== Records excerpted from a collection ==
____________________
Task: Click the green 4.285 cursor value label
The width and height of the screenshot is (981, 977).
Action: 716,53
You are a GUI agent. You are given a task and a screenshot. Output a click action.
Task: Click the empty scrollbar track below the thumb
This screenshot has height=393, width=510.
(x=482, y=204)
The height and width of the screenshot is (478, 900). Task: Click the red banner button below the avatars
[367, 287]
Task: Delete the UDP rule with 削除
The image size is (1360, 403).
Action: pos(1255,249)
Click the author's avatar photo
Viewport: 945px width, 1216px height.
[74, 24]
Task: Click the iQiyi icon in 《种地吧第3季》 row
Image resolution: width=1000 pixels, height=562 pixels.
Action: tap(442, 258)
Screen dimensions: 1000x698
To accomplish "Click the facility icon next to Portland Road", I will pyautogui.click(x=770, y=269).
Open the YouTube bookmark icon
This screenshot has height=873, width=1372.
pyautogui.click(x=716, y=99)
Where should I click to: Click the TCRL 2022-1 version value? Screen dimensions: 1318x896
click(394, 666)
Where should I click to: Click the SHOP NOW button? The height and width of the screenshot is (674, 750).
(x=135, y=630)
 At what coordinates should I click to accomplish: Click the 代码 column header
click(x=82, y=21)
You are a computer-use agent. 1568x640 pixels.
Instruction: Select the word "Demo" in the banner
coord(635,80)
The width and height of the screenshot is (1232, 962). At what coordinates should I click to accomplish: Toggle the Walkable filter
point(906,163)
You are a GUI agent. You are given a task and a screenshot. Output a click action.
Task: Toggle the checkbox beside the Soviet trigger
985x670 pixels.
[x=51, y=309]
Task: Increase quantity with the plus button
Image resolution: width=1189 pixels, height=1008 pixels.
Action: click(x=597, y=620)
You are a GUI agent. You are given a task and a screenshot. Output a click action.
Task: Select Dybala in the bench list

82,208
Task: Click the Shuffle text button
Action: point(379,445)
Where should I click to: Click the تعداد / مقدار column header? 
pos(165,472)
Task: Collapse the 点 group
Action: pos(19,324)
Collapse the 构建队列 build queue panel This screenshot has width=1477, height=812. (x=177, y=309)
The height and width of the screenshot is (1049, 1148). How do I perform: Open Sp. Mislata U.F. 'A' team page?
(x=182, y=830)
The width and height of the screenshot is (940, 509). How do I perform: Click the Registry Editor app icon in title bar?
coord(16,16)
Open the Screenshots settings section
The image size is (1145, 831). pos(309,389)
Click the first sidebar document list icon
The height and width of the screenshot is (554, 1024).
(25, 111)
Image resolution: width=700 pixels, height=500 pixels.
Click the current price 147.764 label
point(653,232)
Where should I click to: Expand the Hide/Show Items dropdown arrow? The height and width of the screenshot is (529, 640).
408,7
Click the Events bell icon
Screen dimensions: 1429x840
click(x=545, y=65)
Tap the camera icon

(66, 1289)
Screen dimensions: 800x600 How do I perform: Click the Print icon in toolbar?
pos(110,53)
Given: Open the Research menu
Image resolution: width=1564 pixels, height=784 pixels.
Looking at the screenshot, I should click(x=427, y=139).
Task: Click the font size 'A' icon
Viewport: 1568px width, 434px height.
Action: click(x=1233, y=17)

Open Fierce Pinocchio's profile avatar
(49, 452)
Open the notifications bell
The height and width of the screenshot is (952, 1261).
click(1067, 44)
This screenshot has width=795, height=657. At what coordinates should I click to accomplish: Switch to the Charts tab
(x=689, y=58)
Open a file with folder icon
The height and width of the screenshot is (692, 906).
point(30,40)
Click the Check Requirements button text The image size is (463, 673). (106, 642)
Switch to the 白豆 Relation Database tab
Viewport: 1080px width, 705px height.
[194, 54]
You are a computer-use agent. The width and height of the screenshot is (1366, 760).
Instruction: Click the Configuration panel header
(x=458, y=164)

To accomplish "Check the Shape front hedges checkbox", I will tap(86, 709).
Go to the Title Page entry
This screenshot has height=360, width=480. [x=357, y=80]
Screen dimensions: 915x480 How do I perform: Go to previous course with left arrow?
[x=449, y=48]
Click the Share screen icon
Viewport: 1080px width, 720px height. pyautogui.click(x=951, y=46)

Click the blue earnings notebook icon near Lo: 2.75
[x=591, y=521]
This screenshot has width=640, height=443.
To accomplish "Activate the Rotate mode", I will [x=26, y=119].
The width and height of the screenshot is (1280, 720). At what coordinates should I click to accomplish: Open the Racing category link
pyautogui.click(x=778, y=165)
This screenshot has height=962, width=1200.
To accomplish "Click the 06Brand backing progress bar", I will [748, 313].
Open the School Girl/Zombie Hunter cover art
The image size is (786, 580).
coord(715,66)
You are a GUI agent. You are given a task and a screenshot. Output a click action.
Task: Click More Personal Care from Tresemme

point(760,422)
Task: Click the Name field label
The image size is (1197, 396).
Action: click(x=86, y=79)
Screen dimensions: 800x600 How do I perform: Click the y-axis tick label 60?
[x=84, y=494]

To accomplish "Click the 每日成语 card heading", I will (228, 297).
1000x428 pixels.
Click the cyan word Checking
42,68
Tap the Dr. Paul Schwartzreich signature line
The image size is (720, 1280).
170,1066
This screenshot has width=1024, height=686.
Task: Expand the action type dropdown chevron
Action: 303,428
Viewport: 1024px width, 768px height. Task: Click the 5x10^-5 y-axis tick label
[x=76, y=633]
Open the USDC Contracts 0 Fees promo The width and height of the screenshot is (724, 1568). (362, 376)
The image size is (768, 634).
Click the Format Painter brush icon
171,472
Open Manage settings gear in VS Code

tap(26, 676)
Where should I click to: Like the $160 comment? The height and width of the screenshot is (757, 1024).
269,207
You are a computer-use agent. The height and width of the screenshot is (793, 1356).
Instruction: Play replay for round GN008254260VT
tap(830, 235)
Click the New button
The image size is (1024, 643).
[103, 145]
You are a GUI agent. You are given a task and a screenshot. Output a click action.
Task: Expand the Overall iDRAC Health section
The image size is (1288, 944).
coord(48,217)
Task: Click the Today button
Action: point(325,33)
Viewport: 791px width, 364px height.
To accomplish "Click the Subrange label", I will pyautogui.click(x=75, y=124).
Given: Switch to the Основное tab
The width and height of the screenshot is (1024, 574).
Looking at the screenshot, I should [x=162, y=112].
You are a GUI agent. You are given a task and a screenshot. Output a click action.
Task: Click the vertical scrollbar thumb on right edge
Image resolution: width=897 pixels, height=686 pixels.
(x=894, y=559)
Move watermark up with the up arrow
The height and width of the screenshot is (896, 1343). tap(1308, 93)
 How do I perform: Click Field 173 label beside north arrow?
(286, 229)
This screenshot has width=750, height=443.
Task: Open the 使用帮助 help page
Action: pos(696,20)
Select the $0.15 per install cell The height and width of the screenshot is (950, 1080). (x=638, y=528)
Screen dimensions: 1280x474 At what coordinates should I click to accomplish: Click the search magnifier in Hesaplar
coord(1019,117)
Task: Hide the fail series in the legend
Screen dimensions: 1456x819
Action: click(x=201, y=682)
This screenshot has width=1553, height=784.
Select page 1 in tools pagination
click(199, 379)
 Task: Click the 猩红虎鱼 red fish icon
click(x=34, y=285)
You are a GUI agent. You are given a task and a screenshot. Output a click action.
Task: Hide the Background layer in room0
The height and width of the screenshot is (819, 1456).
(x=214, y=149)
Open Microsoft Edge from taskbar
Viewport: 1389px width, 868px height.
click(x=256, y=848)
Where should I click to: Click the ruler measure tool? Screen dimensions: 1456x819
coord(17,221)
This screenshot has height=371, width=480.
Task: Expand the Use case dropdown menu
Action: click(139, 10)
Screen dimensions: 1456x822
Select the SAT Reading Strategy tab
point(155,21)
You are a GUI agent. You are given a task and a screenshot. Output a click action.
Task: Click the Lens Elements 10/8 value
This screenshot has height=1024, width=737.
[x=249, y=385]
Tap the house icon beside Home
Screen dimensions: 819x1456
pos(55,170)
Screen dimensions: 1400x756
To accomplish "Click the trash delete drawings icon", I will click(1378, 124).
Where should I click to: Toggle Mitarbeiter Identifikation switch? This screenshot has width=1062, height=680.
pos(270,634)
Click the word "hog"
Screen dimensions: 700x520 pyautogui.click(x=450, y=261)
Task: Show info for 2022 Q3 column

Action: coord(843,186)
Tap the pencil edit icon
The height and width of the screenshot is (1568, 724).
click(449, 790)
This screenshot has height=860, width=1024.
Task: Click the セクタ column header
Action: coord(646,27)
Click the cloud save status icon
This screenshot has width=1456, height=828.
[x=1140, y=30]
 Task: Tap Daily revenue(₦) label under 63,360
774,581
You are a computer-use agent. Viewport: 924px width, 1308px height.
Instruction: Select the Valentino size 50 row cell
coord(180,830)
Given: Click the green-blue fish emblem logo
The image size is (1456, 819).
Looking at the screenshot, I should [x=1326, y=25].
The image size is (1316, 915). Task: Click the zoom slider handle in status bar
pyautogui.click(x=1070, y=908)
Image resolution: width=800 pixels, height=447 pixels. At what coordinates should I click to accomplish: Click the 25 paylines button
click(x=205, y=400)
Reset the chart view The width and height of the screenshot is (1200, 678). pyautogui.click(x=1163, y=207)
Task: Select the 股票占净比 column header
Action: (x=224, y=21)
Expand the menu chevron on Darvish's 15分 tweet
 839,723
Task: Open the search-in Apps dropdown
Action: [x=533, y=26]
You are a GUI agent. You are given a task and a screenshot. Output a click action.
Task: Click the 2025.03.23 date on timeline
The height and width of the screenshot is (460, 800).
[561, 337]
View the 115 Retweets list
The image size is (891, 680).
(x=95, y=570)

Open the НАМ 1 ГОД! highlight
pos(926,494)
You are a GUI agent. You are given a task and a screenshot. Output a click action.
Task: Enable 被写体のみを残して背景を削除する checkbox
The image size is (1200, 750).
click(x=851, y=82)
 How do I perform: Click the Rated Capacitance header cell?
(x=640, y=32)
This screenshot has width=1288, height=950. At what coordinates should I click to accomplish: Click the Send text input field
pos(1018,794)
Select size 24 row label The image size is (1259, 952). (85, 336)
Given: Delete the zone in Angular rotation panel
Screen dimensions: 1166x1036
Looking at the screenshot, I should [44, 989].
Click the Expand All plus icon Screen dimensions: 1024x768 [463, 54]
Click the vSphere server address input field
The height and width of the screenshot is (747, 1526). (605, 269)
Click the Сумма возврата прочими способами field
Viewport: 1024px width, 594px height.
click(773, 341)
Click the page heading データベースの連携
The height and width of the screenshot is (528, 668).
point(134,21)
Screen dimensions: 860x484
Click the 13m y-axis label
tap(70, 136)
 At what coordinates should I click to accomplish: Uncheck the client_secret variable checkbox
____________________
== What you are asked to do ==
Rewrite the lines from the first line up to and including the line with "Action: tap(442, 258)", replacing "UDP rule" with "TCP rule" and leaving everything else unchanged.

== Answer to this problem ==
Task: Click the green 4.285 cursor value label
The width and height of the screenshot is (981, 977).
Action: 716,53
You are a GUI agent. You are given a task and a screenshot. Output a click action.
Task: Click the empty scrollbar track below the thumb
This screenshot has height=393, width=510.
(x=482, y=204)
The height and width of the screenshot is (478, 900). Task: Click the red banner button below the avatars
[367, 287]
Task: Delete the TCP rule with 削除
The image size is (1360, 403).
Action: pos(1255,249)
Click the author's avatar photo
Viewport: 945px width, 1216px height.
[74, 24]
Task: Click the iQiyi icon in 《种地吧第3季》 row
Image resolution: width=1000 pixels, height=562 pixels.
Action: tap(442, 258)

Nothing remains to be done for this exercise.